Santri Gundhul : Mau tidak mau, karena hanya dengan begitu aku bisa masuk surga. Siapa yang tak ingin masuk surga?
Nelayan Tua : Lantas, apa yang kau maksud dengan surga?
Santri Gundhul :
Menurut berita yang kuterima, itu adalah sebuah tempat yang teramat
indah, yang didalamnya ada kebun yang indah, sungai mengalir di
bawahnya, dan yang paling menarik..ada bidadari-bidadari yang teramat
cantik…
Nelayan Tua : Ooooo….jadi engkau berjuang menjadi pemeluk agama yang taat agar bisa menikmati semua itu?
Santri Gundhul : Ya, kurang lebih begitu….
Nelayan Tua : Bagaimana jika semua itu tak ada? Apakah engkau masih akan taat beragama?
Santri Gundhul : aku belum memikirkannya….
Nelayan Tua : Ternyata…engkau itu pribadi yang tak ikhlash..kau berbuat sesuatu karena ada maunya…ada pamrih
Santri Gundhul : Bukan begitu…aku hanya mengikuti apa yang diajarkan kepadaku….
Nelayan Tua : He,
he…kini engkau berkilah……Tapi baiklah…apakah yang mengajarkanmu
demikian, pernah melihat surga?

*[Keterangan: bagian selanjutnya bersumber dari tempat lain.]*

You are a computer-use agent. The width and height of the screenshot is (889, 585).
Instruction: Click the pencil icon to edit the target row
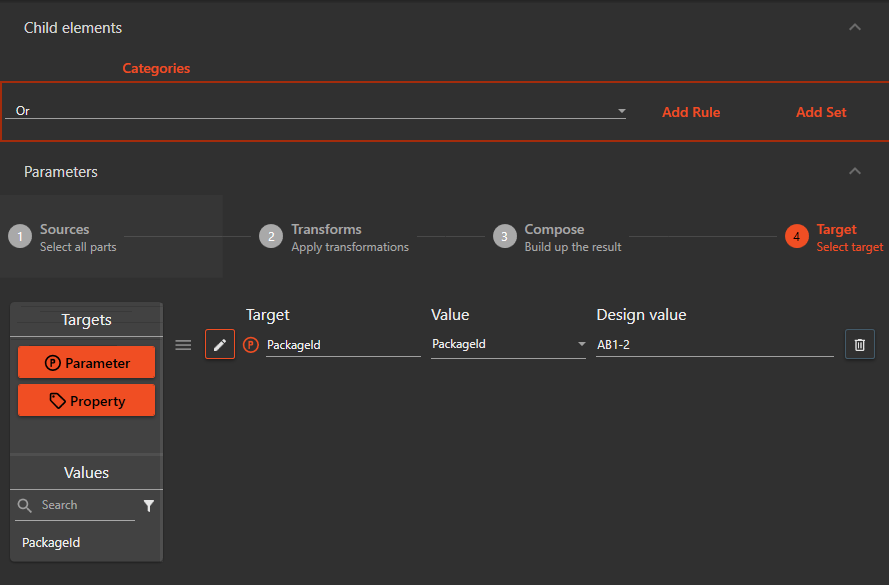219,344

Apakah mereka tahu pasti bahwa surga itu
ada?
Santri Gundhul : aku tak yakin..yang kutahu..mereka mengatakan surga itu ada karena itulah yang dikatakan Kitab Suci…
Nelayan Tua : Oh..jadi, diapun belum pernah tahu dan melihat sendiri…..
Santri Gundhul : Lalu apa salahnya..bukankah yang dikatakan Kitab Suci itu pasti benar?
Nelayan Tua : Yang
bilang salah siapa? aku hanya ingin tanya, apakah pemahamanmu, dan
pemahaman orang-orang yang mengajarimu tentang yang dikatakan di dalam
Kitab Suci itu pasti benar?
Santri Gundhul : Kalau boleh jujur, kemungkinannya bisa benar ya bisa salah…
Nelayan Tua : Lalu, apa yang bisa menjadi tolak ukur bahwa pemahaman itu benar atau salah…
Santri Gundhul :
Bukankah..pemahaman terhadap Kitab Suci itu sudah baku? Bukankah semua
ulama memahami bahwa memang surga itu seperti yang dikatakan di dalam
kitab suci, dan bahwa itu hanya diperuntukkan bagi orang Islam?
Nelayan Tua :
Itulah masalahnya….kamu menganggap sesuatu yang cuma merupakan
pemahaman, persepsi, hasil olah pikiran, sebagai sebuah kebenaran yang
mutlak dan baku…
Santri Gundhul : Lalu…bagaimana semestinya…?
Nelayan Tua : Mari
kita bicara tentang sebuah samudera. Menurutmu, bagaimana caranya agar
kita bisa tahu tentang samudera itu? Apakah kita sudah punya alat untuk
mengetahuinya?
Santri Gundhul :
Dengan mataku, aku bisa melihat permukaan samudera yang biru…kadang aku
bisa melihat kapal berlayar di permukaan samudera itu…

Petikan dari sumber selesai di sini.